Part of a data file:
start
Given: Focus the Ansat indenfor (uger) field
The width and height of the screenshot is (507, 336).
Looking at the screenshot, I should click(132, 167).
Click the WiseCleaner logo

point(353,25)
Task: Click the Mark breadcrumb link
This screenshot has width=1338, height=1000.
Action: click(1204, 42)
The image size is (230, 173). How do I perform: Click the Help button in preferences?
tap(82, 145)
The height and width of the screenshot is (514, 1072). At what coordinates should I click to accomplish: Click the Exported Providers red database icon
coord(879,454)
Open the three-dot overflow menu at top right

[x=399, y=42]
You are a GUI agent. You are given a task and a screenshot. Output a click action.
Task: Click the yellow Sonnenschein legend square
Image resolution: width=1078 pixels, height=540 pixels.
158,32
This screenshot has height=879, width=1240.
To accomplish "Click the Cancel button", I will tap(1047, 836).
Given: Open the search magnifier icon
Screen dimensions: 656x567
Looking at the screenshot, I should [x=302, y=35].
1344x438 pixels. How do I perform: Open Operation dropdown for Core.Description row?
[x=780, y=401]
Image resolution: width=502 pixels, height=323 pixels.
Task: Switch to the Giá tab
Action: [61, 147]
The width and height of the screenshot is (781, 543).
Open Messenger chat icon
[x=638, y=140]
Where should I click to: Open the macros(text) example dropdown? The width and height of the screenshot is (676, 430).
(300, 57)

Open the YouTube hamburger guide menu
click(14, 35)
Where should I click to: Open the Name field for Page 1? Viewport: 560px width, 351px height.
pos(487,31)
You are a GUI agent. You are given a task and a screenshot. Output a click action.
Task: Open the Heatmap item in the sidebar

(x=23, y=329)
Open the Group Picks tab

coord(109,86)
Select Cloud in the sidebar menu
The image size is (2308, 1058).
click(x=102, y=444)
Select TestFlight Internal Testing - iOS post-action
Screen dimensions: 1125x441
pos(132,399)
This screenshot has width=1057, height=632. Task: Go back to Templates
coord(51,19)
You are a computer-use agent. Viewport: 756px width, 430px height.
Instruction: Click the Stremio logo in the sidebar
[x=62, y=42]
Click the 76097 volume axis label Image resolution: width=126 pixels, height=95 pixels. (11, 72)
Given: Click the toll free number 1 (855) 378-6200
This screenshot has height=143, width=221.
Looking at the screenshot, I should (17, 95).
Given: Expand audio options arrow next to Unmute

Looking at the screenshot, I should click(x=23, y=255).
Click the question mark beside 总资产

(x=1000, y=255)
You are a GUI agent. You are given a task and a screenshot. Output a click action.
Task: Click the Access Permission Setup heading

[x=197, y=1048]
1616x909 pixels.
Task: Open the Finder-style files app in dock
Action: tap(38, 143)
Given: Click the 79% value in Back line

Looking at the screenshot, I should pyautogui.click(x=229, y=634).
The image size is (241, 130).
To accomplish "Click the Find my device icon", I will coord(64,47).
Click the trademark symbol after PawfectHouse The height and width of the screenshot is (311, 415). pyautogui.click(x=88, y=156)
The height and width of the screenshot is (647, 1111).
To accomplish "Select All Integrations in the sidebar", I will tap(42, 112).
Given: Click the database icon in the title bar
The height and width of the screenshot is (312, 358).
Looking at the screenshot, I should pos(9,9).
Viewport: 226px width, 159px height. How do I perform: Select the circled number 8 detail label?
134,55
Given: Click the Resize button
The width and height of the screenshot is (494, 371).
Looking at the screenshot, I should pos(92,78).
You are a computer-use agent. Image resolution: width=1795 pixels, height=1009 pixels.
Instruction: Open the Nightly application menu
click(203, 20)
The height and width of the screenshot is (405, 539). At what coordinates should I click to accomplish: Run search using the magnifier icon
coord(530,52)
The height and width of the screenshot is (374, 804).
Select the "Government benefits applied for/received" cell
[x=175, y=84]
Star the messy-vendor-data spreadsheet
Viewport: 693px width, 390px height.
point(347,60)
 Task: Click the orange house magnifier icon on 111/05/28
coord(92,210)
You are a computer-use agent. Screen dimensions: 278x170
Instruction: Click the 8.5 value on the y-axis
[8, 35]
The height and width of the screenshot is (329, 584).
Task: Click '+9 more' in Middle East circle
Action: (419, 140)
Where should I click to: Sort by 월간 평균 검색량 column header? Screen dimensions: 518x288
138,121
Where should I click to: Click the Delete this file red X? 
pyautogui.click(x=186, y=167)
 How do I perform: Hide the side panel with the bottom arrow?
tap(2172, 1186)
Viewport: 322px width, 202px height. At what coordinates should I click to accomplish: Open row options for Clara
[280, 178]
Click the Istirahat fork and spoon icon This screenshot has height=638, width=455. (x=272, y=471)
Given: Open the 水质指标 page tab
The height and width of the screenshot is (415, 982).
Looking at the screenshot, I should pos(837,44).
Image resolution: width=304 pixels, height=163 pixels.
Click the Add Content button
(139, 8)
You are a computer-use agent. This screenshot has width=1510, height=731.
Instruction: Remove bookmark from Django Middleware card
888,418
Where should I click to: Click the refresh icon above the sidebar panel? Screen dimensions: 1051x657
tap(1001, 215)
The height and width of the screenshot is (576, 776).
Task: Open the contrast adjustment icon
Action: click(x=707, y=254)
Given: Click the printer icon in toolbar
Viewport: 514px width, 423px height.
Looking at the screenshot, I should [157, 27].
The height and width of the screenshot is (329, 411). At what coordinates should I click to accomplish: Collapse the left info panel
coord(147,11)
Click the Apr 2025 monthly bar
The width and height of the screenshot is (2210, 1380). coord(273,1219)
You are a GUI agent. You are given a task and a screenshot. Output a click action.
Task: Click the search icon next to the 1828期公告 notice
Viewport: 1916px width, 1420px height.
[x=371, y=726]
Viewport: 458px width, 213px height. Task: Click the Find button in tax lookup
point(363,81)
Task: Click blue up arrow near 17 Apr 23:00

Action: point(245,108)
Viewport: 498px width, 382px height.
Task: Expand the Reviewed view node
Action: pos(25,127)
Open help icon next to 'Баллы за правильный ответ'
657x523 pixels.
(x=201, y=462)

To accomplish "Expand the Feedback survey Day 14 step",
end
- WRITTEN INSTRUCTION -
Reproduce every line of the records above without any change.

- EXERCISE OUTPUT -
Given: Focus the Ansat indenfor (uger) field
The width and height of the screenshot is (507, 336).
Looking at the screenshot, I should click(132, 167).
Click the WiseCleaner logo

point(353,25)
Task: Click the Mark breadcrumb link
This screenshot has width=1338, height=1000.
Action: click(1204, 42)
The image size is (230, 173). How do I perform: Click the Help button in preferences?
tap(82, 145)
The height and width of the screenshot is (514, 1072). At what coordinates should I click to accomplish: Click the Exported Providers red database icon
coord(879,454)
Open the three-dot overflow menu at top right

[x=399, y=42]
You are a GUI agent. You are given a task and a screenshot. Output a click action.
Task: Click the yellow Sonnenschein legend square
Image resolution: width=1078 pixels, height=540 pixels.
158,32
This screenshot has height=879, width=1240.
To accomplish "Click the Cancel button", I will tap(1047, 836).
Given: Open the search magnifier icon
Screen dimensions: 656x567
Looking at the screenshot, I should [x=302, y=35].
1344x438 pixels. How do I perform: Open Operation dropdown for Core.Description row?
[x=780, y=401]
Image resolution: width=502 pixels, height=323 pixels.
Task: Switch to the Giá tab
Action: [61, 147]
The width and height of the screenshot is (781, 543).
Open Messenger chat icon
[x=638, y=140]
Where should I click to: Open the macros(text) example dropdown? The width and height of the screenshot is (676, 430).
(300, 57)

Open the YouTube hamburger guide menu
click(14, 35)
Where should I click to: Open the Name field for Page 1? Viewport: 560px width, 351px height.
pos(487,31)
You are a GUI agent. You are given a task and a screenshot. Output a click action.
Task: Open the Heatmap item in the sidebar

(x=23, y=329)
Open the Group Picks tab

coord(109,86)
Select Cloud in the sidebar menu
The image size is (2308, 1058).
click(x=102, y=444)
Select TestFlight Internal Testing - iOS post-action
Screen dimensions: 1125x441
pos(132,399)
This screenshot has width=1057, height=632. Task: Go back to Templates
coord(51,19)
You are a computer-use agent. Viewport: 756px width, 430px height.
Instruction: Click the Stremio logo in the sidebar
[x=62, y=42]
Click the 76097 volume axis label Image resolution: width=126 pixels, height=95 pixels. (11, 72)
Given: Click the toll free number 1 (855) 378-6200
This screenshot has height=143, width=221.
Looking at the screenshot, I should (17, 95).
Given: Expand audio options arrow next to Unmute

Looking at the screenshot, I should click(x=23, y=255).
Click the question mark beside 总资产

(x=1000, y=255)
You are a GUI agent. You are given a task and a screenshot. Output a click action.
Task: Click the Access Permission Setup heading

[x=197, y=1048]
1616x909 pixels.
Task: Open the Finder-style files app in dock
Action: tap(38, 143)
Given: Click the 79% value in Back line

Looking at the screenshot, I should pyautogui.click(x=229, y=634).
The image size is (241, 130).
To accomplish "Click the Find my device icon", I will coord(64,47).
Click the trademark symbol after PawfectHouse The height and width of the screenshot is (311, 415). pyautogui.click(x=88, y=156)
The height and width of the screenshot is (647, 1111).
To accomplish "Select All Integrations in the sidebar", I will tap(42, 112).
Given: Click the database icon in the title bar
The height and width of the screenshot is (312, 358).
Looking at the screenshot, I should pos(9,9).
Viewport: 226px width, 159px height. How do I perform: Select the circled number 8 detail label?
134,55
Given: Click the Resize button
The width and height of the screenshot is (494, 371).
Looking at the screenshot, I should pos(92,78).
You are a computer-use agent. Image resolution: width=1795 pixels, height=1009 pixels.
Instruction: Open the Nightly application menu
click(203, 20)
The height and width of the screenshot is (405, 539). At what coordinates should I click to accomplish: Run search using the magnifier icon
coord(530,52)
The height and width of the screenshot is (374, 804).
Select the "Government benefits applied for/received" cell
[x=175, y=84]
Star the messy-vendor-data spreadsheet
Viewport: 693px width, 390px height.
point(347,60)
 Task: Click the orange house magnifier icon on 111/05/28
coord(92,210)
You are a computer-use agent. Screen dimensions: 278x170
Instruction: Click the 8.5 value on the y-axis
[8, 35]
The height and width of the screenshot is (329, 584).
Task: Click '+9 more' in Middle East circle
Action: (419, 140)
Where should I click to: Sort by 월간 평균 검색량 column header? Screen dimensions: 518x288
138,121
Where should I click to: Click the Delete this file red X? 
pyautogui.click(x=186, y=167)
 How do I perform: Hide the side panel with the bottom arrow?
tap(2172, 1186)
Viewport: 322px width, 202px height. At what coordinates should I click to accomplish: Open row options for Clara
[280, 178]
Click the Istirahat fork and spoon icon This screenshot has height=638, width=455. (x=272, y=471)
Given: Open the 水质指标 page tab
The height and width of the screenshot is (415, 982).
Looking at the screenshot, I should pos(837,44).
Image resolution: width=304 pixels, height=163 pixels.
Click the Add Content button
(139, 8)
You are a computer-use agent. This screenshot has width=1510, height=731.
Instruction: Remove bookmark from Django Middleware card
888,418
Where should I click to: Click the refresh icon above the sidebar panel? Screen dimensions: 1051x657
tap(1001, 215)
The height and width of the screenshot is (576, 776).
Task: Open the contrast adjustment icon
Action: click(x=707, y=254)
Given: Click the printer icon in toolbar
Viewport: 514px width, 423px height.
Looking at the screenshot, I should [157, 27].
The height and width of the screenshot is (329, 411). At what coordinates should I click to accomplish: Collapse the left info panel
coord(147,11)
Click the Apr 2025 monthly bar
The width and height of the screenshot is (2210, 1380). coord(273,1219)
You are a GUI agent. You are given a task and a screenshot. Output a click action.
Task: Click the search icon next to the 1828期公告 notice
Viewport: 1916px width, 1420px height.
[x=371, y=726]
Viewport: 458px width, 213px height. Task: Click the Find button in tax lookup
point(363,81)
Task: Click blue up arrow near 17 Apr 23:00

Action: point(245,108)
Viewport: 498px width, 382px height.
Task: Expand the Reviewed view node
Action: pos(25,127)
Open help icon next to 'Баллы за правильный ответ'
657x523 pixels.
(x=201, y=462)

To accomplish "Expand the Feedback survey Day 14 step",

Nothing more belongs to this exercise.